In India, there’s a large service industry. But here, I’m very house-proud. I’m always walking around the house doing as much as I can. Picking things up. I hate seeing a sink with dishes in it. I don’t like a wet sink either, or a bathroom with towels thrown around. I need to make my bed when I get out of my room. I’m very specific about cleaning. I can’t cook, so that’s usually a delivery service that comes to me, especially during the pandemic.
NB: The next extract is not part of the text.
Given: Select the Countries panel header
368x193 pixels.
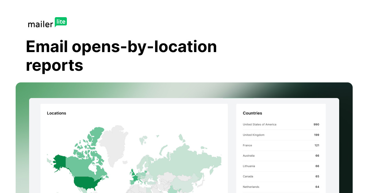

On social-media criticism:
Girl, I learned how to deal with that in a year or so [into my career]. Now I’ve been a public person for most of my life — it comes with brickbats and bouquets. You make that deal with the devil, the fact that I’m going to do this job, and I’m for consumption, news about me is for consumption — I made peace with that 20 years ago. So it doesn’t bother me unless it affects my work or my family. But my job is tangible. I go to a set, I create a movie, a TV show. This is what my work is. The freedom and beauty of social media is to create a medium for conversations. I have a tremendous amount of love and support on my social media from people who are interested or curious. At the same time, my relationship with social media changed after large, obscure “scandals” or chatter online that were baffling to me. I’m not as free, open, or vulnerable as I used to be. I monitor my relationship with the internet. I consume it for the positives.
On long-distance marriage:
Nick and I have atypical careers. Under non-pandemic circumstances, we would be in different time zones. It takes a deliberate effort from both Nick and I and our team to manage our schedules and make sure we can see each other as often as we can. That usually includes him coming to me where I’m working, or me going to him where he’s working, and taking time off from our careers. There are a lot of moving parts.
I’m glad we live in the time of technology. My parents were in the military, and my dad would be posted in obscure places and my mom wouldn’t hear from him for days. I moved to the U.K. [last fall] for a year because I’m doing a movie and then a TV show here, and Nick had time off, so he came for November and December to settle me in. He stayed here, he got our house set up with me, and I feel super settled. That’s the thing about having a partnership — we both admire and appreciate each other’s career and that helps us navigate this scary thing called scheduling.
On avoiding isolation during the pandemic:
Whenever I feel crazy or frustrated I call someone who will listen and understand where I’m coming from. My friends or family, or even my team. That’s the one thing this year has really taught me. There are two ways to deal with the mixed emotions we’re all really feeling. One way is to isolate ourselves and make it internal. But I’m in touch with my family and friends so much more. I make the effort to connect, because it was such a scary thing to be taken away. Something we all take for granted.